* [About this exercise]: Copy out the article on the future of critical illness insurance word for word.

Senior insurance industry figures have predicted the end of critical illness (CI) insurance in its present form, and the death of guaranteed rates.
Speaking at the Cover Protection Forum in London, Alun Beynon, head of sales at Scottish Equitable Protect, said: “New treatments and diagnostic techniques are being developed at ever faster rates, and there are signs of a windfall mentality creeping into the market.
“Providers are currently issuing guarantees, offering rates and accessibility in a risk area where the goal posts are constantly moving. We need to go back to the drawing board.”
Nick Kirwan, head of product development at Scottish Provident and chair of the Critical Illness Steering Committee at the Association of British Insurers (ABI), agreed. He said: “There are those who believe that CI is not a priceable risk and those who think it is – but that we have priced it wrong. In a way we are waiting for the current product to fail before we produce a new one, but there is no evidence that consumers and advisers do not want some form of CI protection.”
Beynon predicted the rise of a hybrid of CI and income protection as the answer, offering a combination of a lump sum and a regular income. However, providers must be mindful of creating confusion and claims avoidance. “This is probably our biggest challenge,” he said.
Richard Walsh, head of health at the ABI, did not see providers agreeing on a new template for a future product. He said: “It will take one provider to put its head above the parapet and try a new product. But then it will take time to see if it is successful.” Walsh added that he did not see providers cooperating on a template for a new product but that he knew of inter-company discussions on the subject.

* [Data]:
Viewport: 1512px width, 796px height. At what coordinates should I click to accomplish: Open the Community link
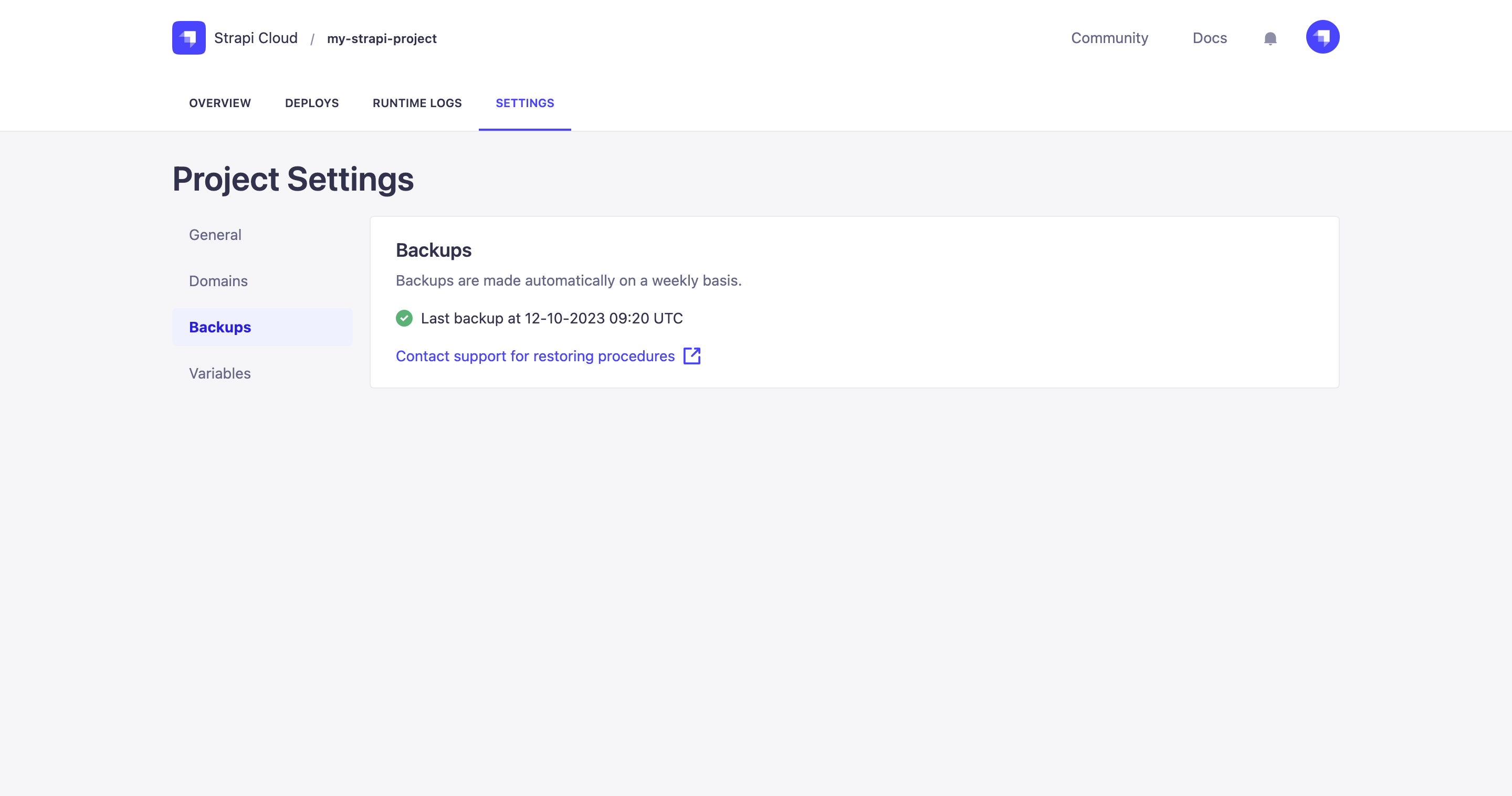pyautogui.click(x=1109, y=38)
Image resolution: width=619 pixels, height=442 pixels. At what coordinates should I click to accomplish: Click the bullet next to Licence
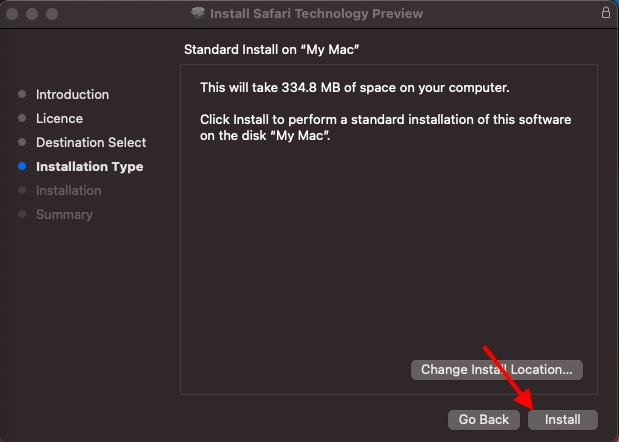pos(22,118)
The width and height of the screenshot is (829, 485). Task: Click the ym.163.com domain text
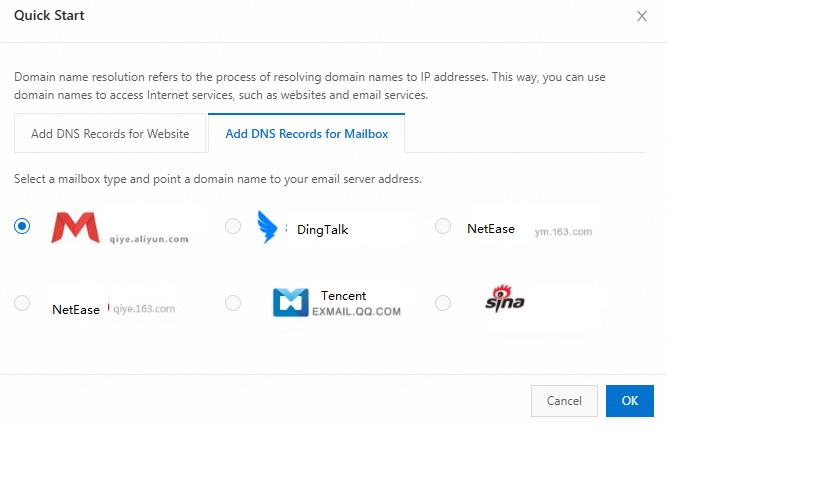(x=563, y=232)
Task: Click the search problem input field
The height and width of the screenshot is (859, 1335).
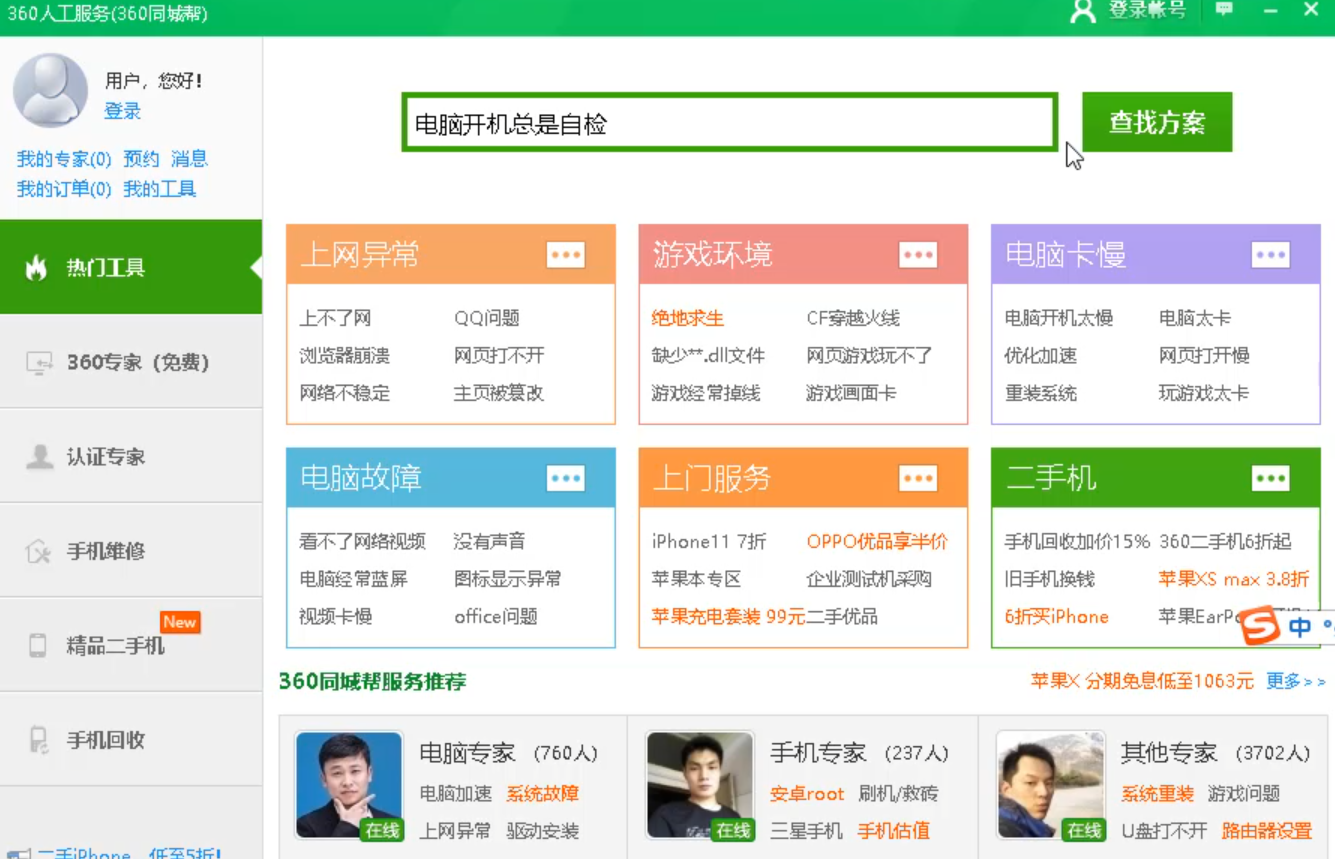Action: click(x=729, y=124)
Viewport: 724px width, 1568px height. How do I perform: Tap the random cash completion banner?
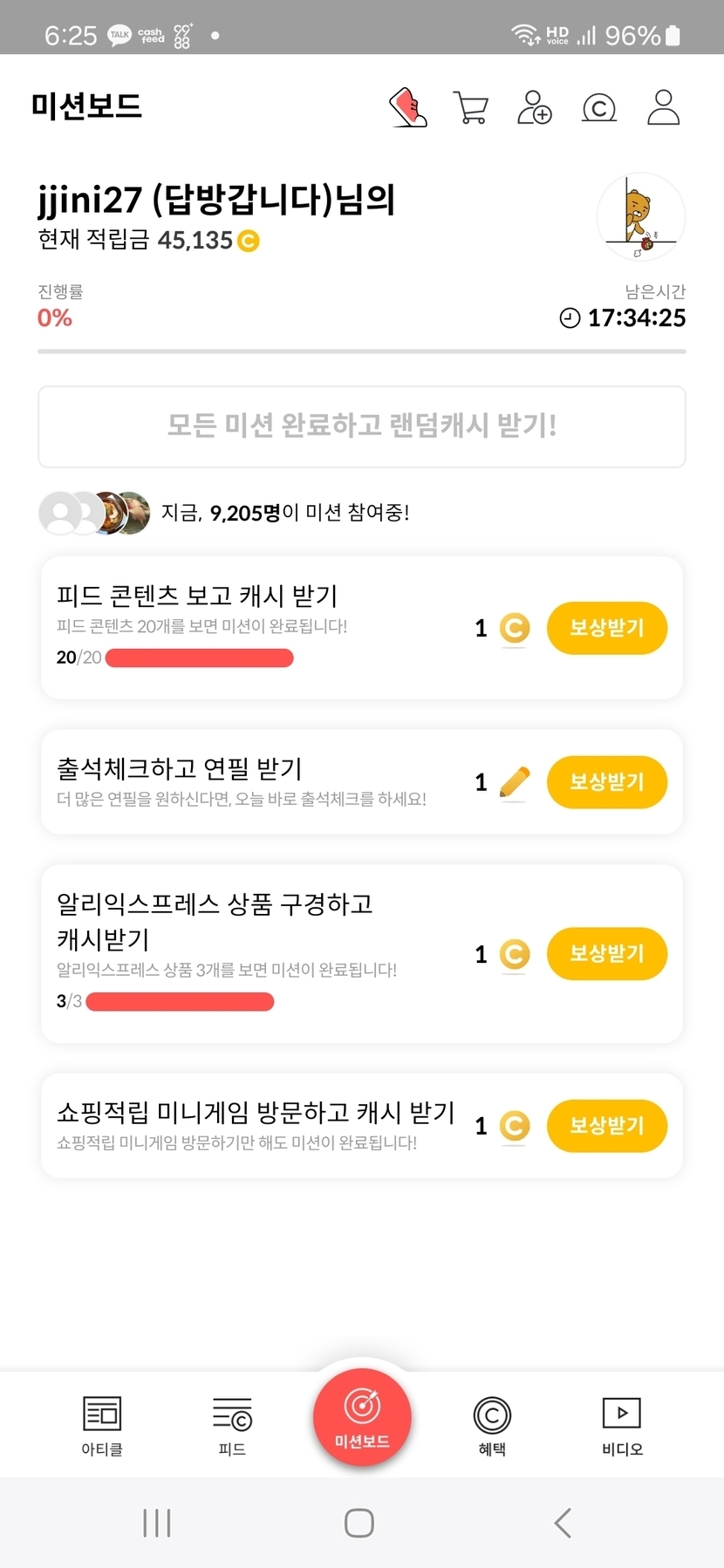click(x=362, y=426)
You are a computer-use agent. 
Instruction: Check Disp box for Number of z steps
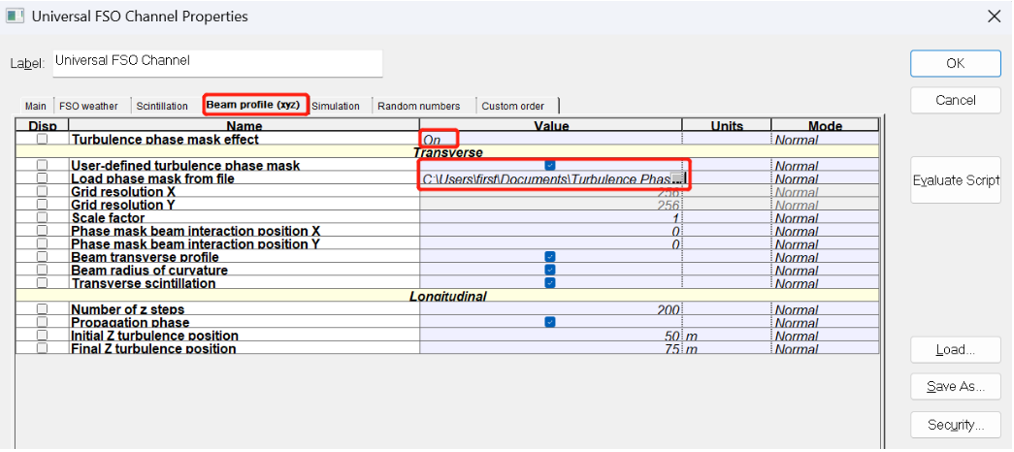[42, 310]
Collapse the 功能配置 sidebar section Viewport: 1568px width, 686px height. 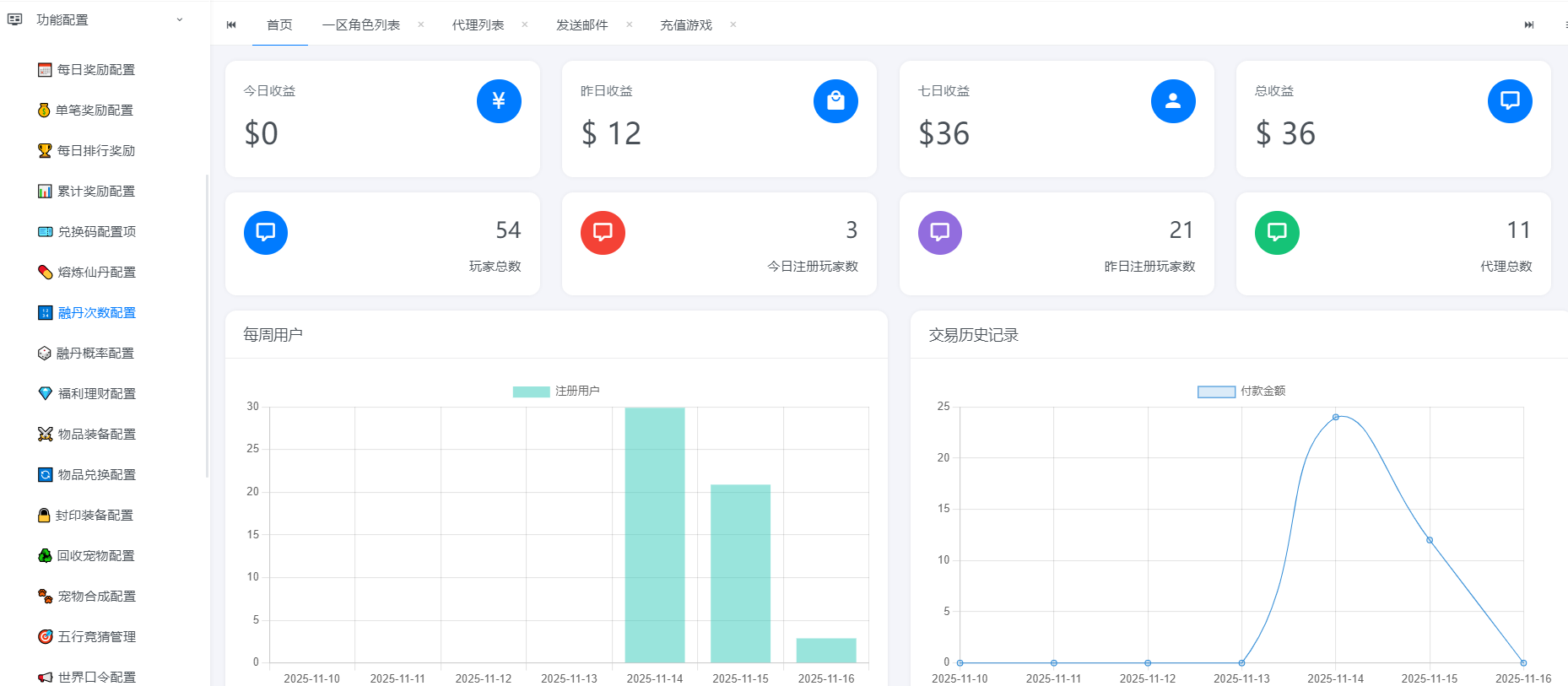click(x=179, y=20)
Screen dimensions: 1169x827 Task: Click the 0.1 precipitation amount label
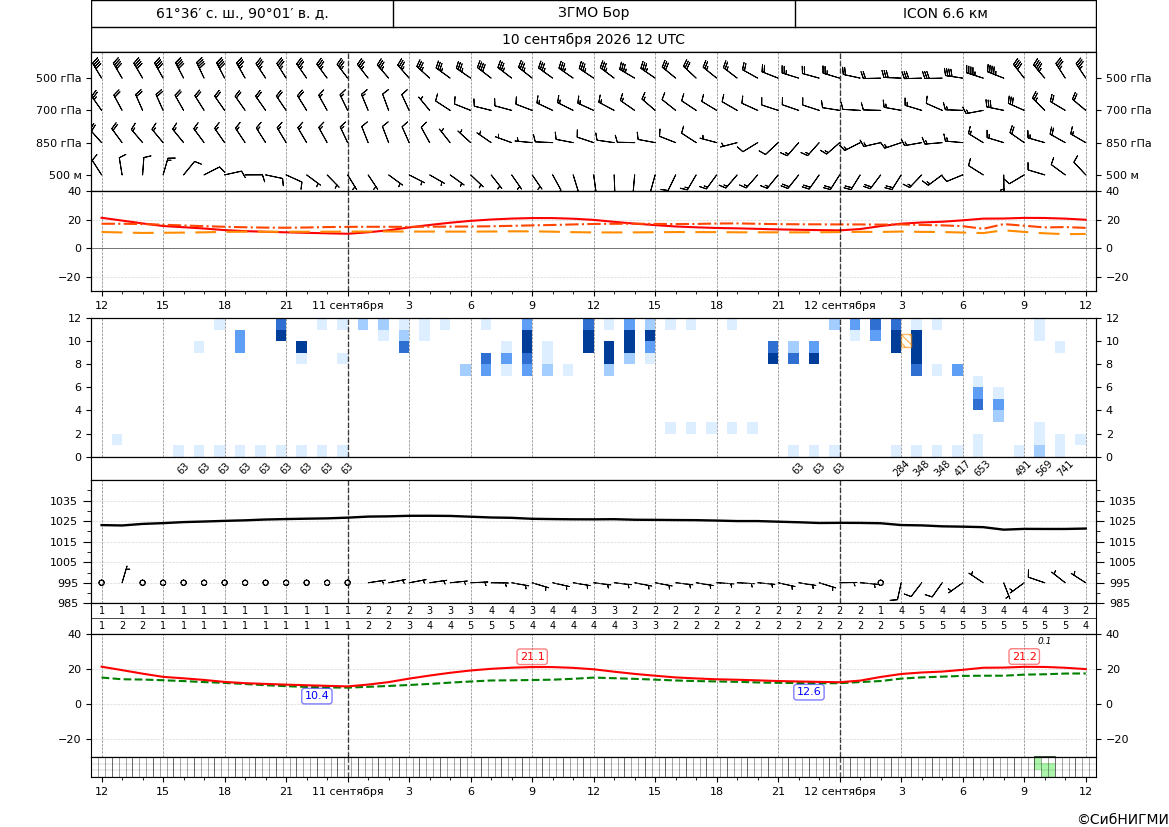(x=1044, y=641)
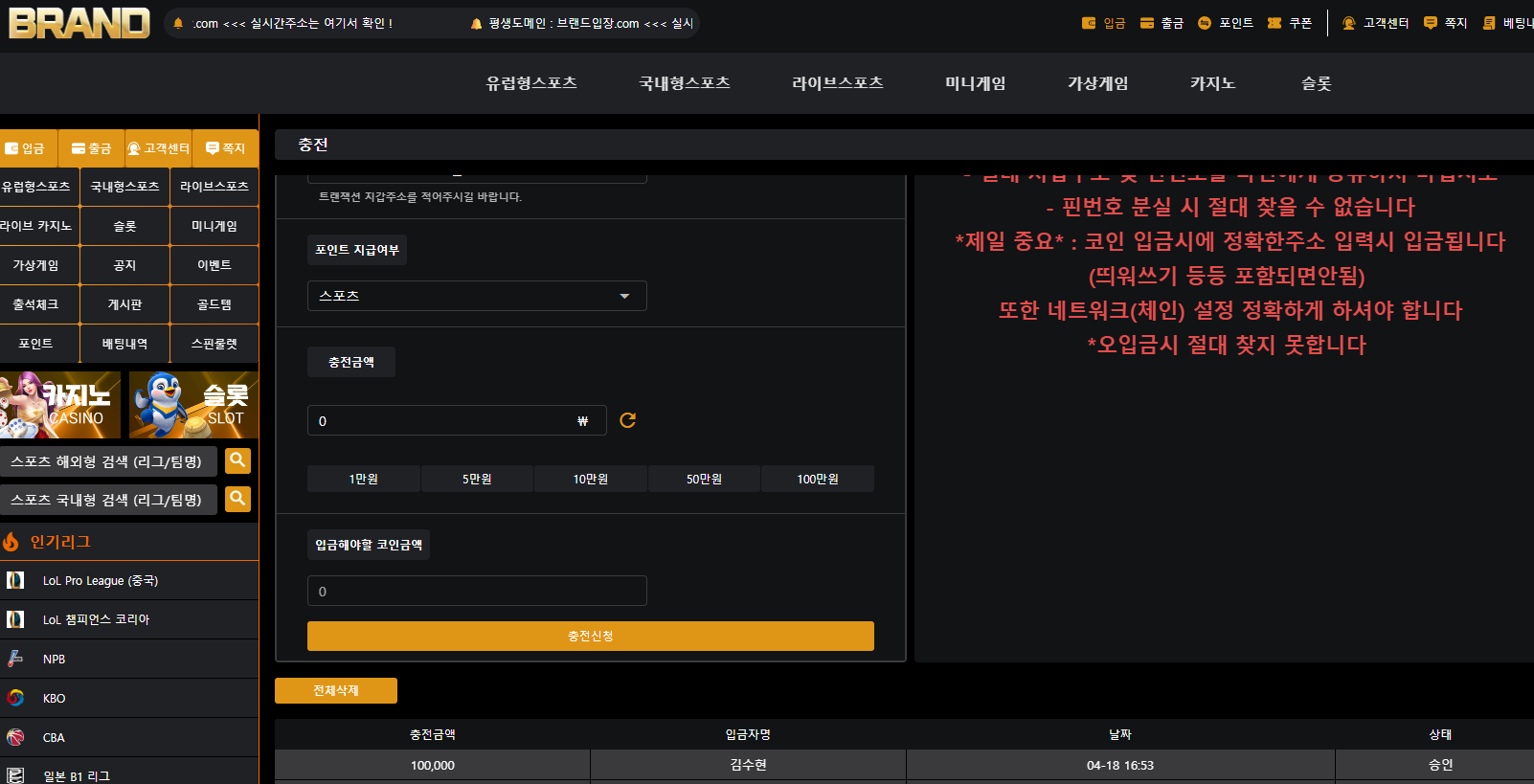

* [Response area]:
Senior insurance industry figures have predicted the end of critical illness (CI) insurance in its present form, and the death of guaranteed rates.
Speaking at the Cover Protection Forum in London, Alun Beynon, head of sales at Scottish Equitable Protect, said: “New treatments and diagnostic techniques are being developed at ever faster rates, and there are signs of a windfall mentality creeping into the market.
“Providers are currently issuing guarantees, offering rates and accessibility in a risk area where the goal posts are constantly moving. We need to go back to the drawing board.”
Nick Kirwan, head of product development at Scottish Provident and chair of the Critical Illness Steering Committee at the Association of British Insurers (ABI), agreed. He said: “There are those who believe that CI is not a priceable risk and those who think it is – but that we have priced it wrong. In a way we are waiting for the current product to fail before we produce a new one, but there is no evidence that consumers and advisers do not want some form of CI protection.”
Beynon predicted the rise of a hybrid of CI and income protection as the answer, offering a combination of a lump sum and a regular income. However, providers must be mindful of creating confusion and claims avoidance. “This is probably our biggest challenge,” he said.
Richard Walsh, head of health at the ABI, did not see providers agreeing on a new template for a future product. He said: “It will take one provider to put its head above the parapet and try a new product. But then it will take time to see if it is successful.” Walsh added that he did not see providers cooperating on a template for a new product but that he knew of inter-company discussions on the subject.